Известный своими независимыми и радикальными убеждениями верховный судья Соединенных Штатов Доглес в своей новейшей книге "Strange Lands and Friendly Peoples" риторически вопрошает: "Неужели мы забыли, что наиболее мощным оружием являются идеи? Идеи, а не доллары или военная мощь, одержат верх". Примерно, такая же настроенность создалась и у Е. Д. Кусковой, которая, в итоге прожитого и пережитого, теперь предлагает: "прежде, чем встать на путь борьбы с деспотизмом", надо всё "переосмыслить".
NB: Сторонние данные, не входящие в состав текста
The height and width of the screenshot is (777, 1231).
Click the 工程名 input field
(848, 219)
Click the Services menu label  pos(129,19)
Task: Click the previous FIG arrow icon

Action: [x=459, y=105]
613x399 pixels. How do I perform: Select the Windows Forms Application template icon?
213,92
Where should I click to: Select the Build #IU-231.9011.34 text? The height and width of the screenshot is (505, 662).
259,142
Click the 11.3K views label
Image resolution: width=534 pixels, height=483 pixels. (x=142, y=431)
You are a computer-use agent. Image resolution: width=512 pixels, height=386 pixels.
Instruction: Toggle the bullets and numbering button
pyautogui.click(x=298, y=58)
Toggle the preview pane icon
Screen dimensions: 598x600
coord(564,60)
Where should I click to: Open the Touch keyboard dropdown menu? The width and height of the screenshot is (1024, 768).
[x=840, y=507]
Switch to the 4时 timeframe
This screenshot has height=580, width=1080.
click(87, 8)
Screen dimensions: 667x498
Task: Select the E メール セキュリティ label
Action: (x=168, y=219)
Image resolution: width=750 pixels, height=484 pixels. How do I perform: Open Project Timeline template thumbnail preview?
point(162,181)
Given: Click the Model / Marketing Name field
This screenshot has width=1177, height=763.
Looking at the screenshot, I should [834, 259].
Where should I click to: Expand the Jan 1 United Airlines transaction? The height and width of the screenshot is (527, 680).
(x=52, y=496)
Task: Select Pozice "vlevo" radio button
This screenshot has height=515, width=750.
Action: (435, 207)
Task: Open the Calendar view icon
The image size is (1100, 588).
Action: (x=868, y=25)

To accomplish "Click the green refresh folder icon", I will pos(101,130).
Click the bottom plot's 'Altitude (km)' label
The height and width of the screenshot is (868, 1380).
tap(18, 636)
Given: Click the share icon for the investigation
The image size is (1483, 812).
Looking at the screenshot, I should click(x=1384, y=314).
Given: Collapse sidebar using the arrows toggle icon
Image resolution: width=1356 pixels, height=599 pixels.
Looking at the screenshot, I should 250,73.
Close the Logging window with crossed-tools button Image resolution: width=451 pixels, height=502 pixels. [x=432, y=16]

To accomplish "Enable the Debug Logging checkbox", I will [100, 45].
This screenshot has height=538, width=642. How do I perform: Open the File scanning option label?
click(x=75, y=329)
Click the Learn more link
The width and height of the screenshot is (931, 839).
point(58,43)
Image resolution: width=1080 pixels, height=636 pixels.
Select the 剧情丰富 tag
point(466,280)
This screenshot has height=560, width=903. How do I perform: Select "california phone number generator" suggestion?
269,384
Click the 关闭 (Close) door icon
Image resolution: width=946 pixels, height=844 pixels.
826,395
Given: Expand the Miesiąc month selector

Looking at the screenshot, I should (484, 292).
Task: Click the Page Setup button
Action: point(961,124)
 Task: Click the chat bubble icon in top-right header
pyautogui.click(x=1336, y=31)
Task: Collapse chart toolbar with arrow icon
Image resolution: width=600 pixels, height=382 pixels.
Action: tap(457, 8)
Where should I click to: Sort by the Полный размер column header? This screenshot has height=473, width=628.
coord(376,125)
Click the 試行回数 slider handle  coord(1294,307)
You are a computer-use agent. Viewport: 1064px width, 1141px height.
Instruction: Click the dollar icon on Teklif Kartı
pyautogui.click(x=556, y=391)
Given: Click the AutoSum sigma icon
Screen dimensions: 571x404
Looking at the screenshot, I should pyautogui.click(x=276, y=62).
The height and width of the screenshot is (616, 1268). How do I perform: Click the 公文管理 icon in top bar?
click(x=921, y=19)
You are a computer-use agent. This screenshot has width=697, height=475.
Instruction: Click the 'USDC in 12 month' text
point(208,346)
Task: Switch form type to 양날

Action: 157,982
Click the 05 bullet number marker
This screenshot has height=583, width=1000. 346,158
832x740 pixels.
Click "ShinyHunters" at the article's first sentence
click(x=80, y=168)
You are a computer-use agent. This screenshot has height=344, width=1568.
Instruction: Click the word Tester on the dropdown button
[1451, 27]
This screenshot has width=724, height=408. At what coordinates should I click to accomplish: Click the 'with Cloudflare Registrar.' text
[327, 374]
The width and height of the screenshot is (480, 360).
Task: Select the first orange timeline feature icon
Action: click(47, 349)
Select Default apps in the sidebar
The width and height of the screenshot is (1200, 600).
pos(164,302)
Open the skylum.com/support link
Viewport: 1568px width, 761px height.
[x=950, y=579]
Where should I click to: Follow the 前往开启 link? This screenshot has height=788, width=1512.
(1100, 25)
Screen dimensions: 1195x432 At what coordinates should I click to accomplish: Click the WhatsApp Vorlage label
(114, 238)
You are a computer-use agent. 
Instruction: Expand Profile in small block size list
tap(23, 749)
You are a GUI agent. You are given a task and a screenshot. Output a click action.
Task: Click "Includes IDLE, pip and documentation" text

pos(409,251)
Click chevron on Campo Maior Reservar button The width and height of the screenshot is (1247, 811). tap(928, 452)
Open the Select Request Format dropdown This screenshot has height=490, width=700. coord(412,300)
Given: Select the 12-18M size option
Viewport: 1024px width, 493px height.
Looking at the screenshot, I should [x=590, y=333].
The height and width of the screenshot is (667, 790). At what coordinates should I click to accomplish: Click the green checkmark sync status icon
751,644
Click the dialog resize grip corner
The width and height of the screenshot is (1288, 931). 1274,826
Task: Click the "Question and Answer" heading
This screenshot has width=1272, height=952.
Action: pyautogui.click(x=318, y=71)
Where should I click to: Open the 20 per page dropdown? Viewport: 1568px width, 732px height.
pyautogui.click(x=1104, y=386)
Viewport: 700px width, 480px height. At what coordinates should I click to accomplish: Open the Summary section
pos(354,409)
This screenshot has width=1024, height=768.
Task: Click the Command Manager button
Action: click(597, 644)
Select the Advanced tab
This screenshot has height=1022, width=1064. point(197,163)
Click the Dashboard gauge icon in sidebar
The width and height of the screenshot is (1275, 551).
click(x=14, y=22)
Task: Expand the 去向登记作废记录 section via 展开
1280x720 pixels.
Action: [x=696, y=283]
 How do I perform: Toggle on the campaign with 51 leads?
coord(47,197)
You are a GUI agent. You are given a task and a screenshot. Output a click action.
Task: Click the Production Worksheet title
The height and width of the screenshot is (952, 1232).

В свете последующего эти настроения представляются сейчас наивными. Свидетельствуя о "вечном возвращении" идей и настроений, они полвека тому назад побудили меня и моих друзей отнестись отрицательно к предложению демонстрировать против произвола власти. Но каждый из нас считал своим долгом объяснить свой образ действий и показать, почему другие действуют неправильно. Каждый из нас составил свой текст контр-прокламации за подписью "Группа студентов". Моя заняла страничку и кончалась: "Кто не с нами, тот против нас". Я явно не отдавал себе отчета в смысле этих слов. Бумажки наши были переписаны гектографическими чернилами, отпечатаны в "типографии" Шера и "распространены", - проще говоря, розданы первым встречным коллегам.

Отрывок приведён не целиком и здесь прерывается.